26 de agosto de 2013
Eso no es lo que yo quise decir (y 4)
Al principio de esa extraordinaria pieza de escritura que es El placer del texto, Barthes se interroga: «el lugar más erótico de un cuerpo, ¿no es acaso allí donde la vestimenta se abre?». Más adelante agrega: «mi cuerpo no tiene las mismas ideas que yo». Y, ya cerca del final del libro, conjetura: «a menos que para ciertos perversos la frase sea un cuerpo». Lo erótico de la escritura radicaría por tanto en su ambivalencia. Allí donde el cuerpo de la frase se abre y se divide como una cremallera. Separándose, discrepando de sí misma. A la inversa, el cuerpo mismo resulta legible a través de una sintaxis de síntomas carnales, transitando esa vía de interpretación que ensanchó Sontag. La ciencia médica lo explora con la mayor exactitud de la que es capaz, pero el léxico y la lógica que emplea para ello se transforman inevitablemente a lo largo del tiempo. Interpretar la realidad física de manera literal, sin poetizar en absoluto su código, parece tarea imposible. Quien busque la autopsia de una conclusión estática, se topará con la espalda en movimiento del sentido.
17 de julio de 2013
Llamadas a Bolaño (2)
Si tuviera que destacar alguno de los dones de Bolaño, creo que elegiría la desesperación. Bolaño no narraba historias: las necesitaba. Su escritura tiene una cualidad profundamente agónica. Quizá por eso conmueve tanto, hable de enciclopedias o crímenes, de sexo o metonimias.

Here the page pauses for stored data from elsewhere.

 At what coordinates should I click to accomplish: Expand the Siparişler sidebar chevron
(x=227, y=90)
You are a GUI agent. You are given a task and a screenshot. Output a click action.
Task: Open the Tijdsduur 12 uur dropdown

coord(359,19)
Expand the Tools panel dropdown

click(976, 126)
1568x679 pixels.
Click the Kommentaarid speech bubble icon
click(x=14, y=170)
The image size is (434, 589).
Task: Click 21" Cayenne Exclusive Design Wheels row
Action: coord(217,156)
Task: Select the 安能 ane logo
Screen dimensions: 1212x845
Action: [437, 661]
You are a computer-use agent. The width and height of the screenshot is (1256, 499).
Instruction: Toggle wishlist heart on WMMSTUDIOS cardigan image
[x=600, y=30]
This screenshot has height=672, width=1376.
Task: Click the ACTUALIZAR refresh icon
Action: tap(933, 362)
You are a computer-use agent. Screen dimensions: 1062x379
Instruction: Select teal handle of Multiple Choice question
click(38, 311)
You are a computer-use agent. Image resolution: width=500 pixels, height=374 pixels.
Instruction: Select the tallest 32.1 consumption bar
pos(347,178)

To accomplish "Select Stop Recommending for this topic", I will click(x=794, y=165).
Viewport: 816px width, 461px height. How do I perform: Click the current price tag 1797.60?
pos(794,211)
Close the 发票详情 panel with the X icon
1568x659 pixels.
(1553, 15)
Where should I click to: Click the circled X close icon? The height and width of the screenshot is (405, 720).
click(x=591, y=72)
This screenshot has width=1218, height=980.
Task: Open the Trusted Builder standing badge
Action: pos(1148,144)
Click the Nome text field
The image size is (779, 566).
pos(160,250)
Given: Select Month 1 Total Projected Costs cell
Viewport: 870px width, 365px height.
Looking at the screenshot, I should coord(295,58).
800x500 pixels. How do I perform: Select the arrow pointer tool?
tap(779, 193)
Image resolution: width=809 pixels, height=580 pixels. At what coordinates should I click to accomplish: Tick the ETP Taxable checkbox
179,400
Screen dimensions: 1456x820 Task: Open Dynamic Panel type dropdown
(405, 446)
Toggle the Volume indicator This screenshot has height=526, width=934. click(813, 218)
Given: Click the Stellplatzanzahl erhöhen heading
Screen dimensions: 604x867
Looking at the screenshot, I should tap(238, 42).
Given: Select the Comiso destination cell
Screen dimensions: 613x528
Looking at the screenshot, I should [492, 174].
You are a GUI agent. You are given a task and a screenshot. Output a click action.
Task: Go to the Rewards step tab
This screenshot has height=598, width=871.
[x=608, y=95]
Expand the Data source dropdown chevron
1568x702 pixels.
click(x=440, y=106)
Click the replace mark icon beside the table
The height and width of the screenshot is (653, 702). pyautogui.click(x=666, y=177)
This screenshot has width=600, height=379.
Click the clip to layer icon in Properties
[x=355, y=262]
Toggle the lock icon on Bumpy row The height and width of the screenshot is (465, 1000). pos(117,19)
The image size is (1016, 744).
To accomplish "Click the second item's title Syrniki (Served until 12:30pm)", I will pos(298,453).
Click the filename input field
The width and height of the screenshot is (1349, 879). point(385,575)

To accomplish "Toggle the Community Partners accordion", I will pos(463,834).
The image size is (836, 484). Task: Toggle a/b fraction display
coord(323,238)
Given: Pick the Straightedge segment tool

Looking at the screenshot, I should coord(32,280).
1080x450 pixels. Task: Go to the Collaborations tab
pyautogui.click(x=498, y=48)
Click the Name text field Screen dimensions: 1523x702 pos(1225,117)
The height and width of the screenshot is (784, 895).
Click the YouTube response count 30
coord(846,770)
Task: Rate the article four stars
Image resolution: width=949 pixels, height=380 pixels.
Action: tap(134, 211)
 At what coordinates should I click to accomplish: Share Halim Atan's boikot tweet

La narrativa contemporánea, observa en La literatura nazi en América, tiende a la falta de compasión, a la incapacidad «de comprender el dolor y por lo tanto de crear personajes». Bolaño desnuda de golpe la intimidad de sus personajes, mientras estos parecen discurrir sobre pormenores literarios. Su metaliteratura es una maniobra emotiva: nada consta como dato cultural en sus textos, todo está en estertor. El resumen de esta actitud podemos encontrarlo en “Otro cuento ruso”, cuya anécdota transcurre durante la Segunda Guerra Mundial. Sangrando por la boca, con la lengua brutalmente retorcida por unas tenazas, un soldado sevillano intenta gritar coño. Pero emite unos sonidos que sus torturadores interpretan como Kunst. Es decir, arte en alemán. De esta manera «la palabra coño, metamorfoseada en la palabra arte», le salva la vida.